Part 1 of this blog described current perceptions about the role of contract management and pointed to the difficulties these create when trying to demonstrate value. Part 2 will explain the benefits that can be achieved from an altered focus.

According to IACCM research, 98% of people agree that winning and awarding contracts is important to the health and performance of their business – so there can be little doubt that they see contracts as innately important. Where they struggle is in the form those contracts take (just 12% find them easy to understand) and the process through which they are formed and managed (just 17% are satisfied).

The problem, I believe, is due to a fundamental mismatch between business needs and contract management practice. Contracts are assets (hence the 98% who consider them valuable); but rather than supporting their creation and maximizing their value, the process has become dominated by issues of compliance and control. This is illustrated by complex and time-consuming review and approval procedures, undertaken for the purpose of risk avoidance or to allow the application of ‘expert judgment’, yet too often contributing little except delay and value erosion.

Contract management is not an extension of ERP (enterprise resource planning). Whereas ERP drives internal efficiencies, contract management is all about relationships that cross enterprise boundaries. As a discipline (and also as a software application), it must seek ways to simplify inter-enterprise activities and to maximize the benefits from a trading relationship. It is therefore first and foremost an enabling function, optimizing the value of contract assets and focused on supporting the quality and speed with which contracts can be closed. Measurements of success must therefore focus on the extent to which the form, structure and content of contracts is generating high-performing relationships – and avoiding terms, policies or procedures that generate unacceptable levels of risk or undermine value and success.

This approach shifts contract management from an internal to an external (market-based) focus. Its value comes from being able to illustrate steady advances in the efficiency and effectiveness of trading relationships through improved business interactions. For example, good contract management reduces the frequency of complaints or claims; it leads to accelerated decision-making, change management and issue resolution; it can demonstrate its contribution to on-time, within budget completion of contracts or projects.

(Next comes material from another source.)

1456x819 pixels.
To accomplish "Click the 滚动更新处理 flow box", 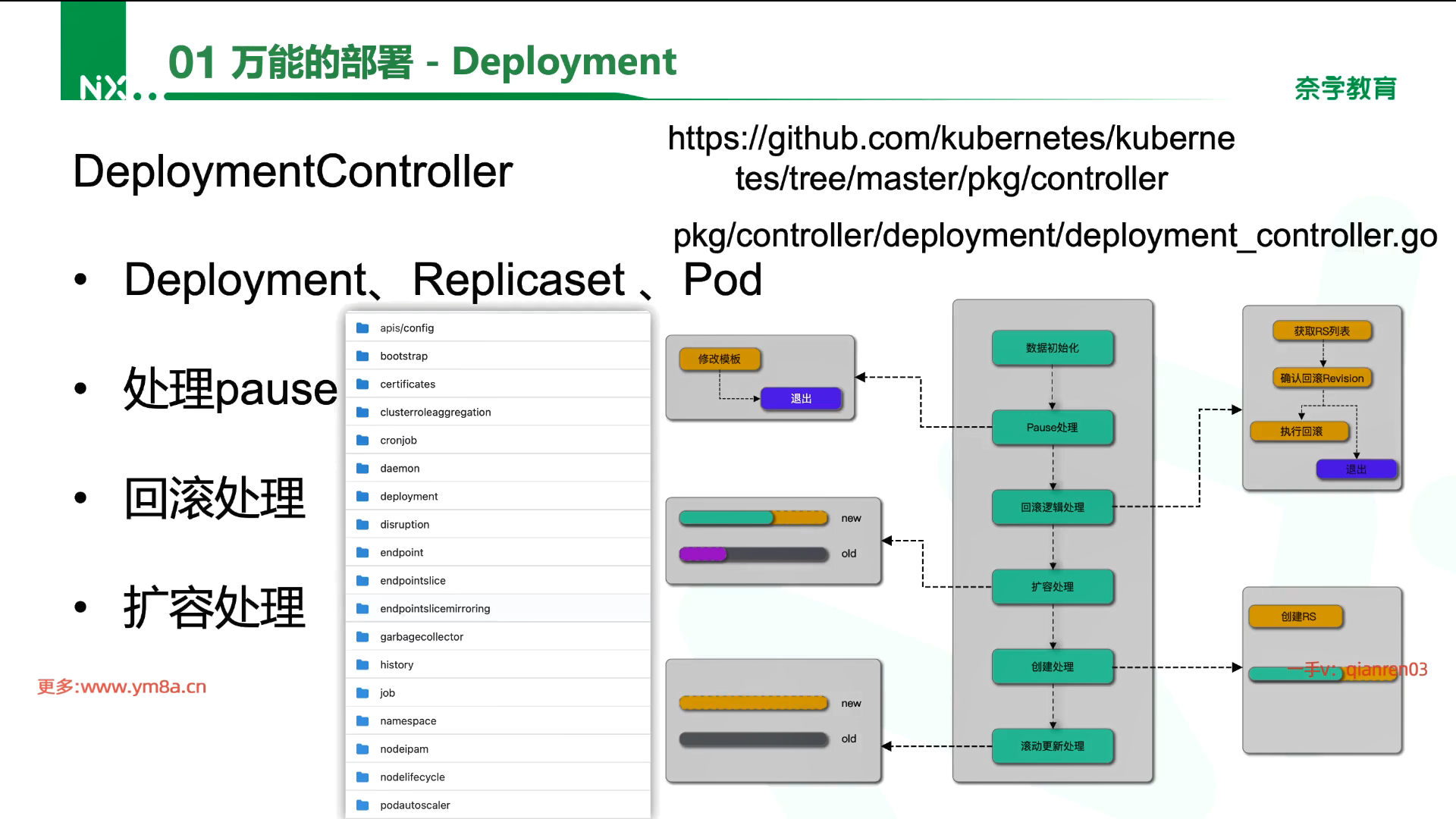I will (x=1052, y=746).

These improvements come from increased alignment with trading partners and an appreciation that the terms of contract that really matter are those associated with governance and performance management – the terms that increase the probability of collaborative relationships and success.

The true ROI of contract management does not lie in the risks it avoids; it comes from the value it can add through continuous update, adaptation and streamlining of the way that businesses interact. It is an instrument of creativity, based on consolidated and comparative performance data and supplemented by the ability to exercise judgment over individual (major) transactions or relationships. This is a big step away from administrative coordination, oversight of transactional obligations and monitoring of compliance – and it reflects the business intelligence needed to prosper in the digital age.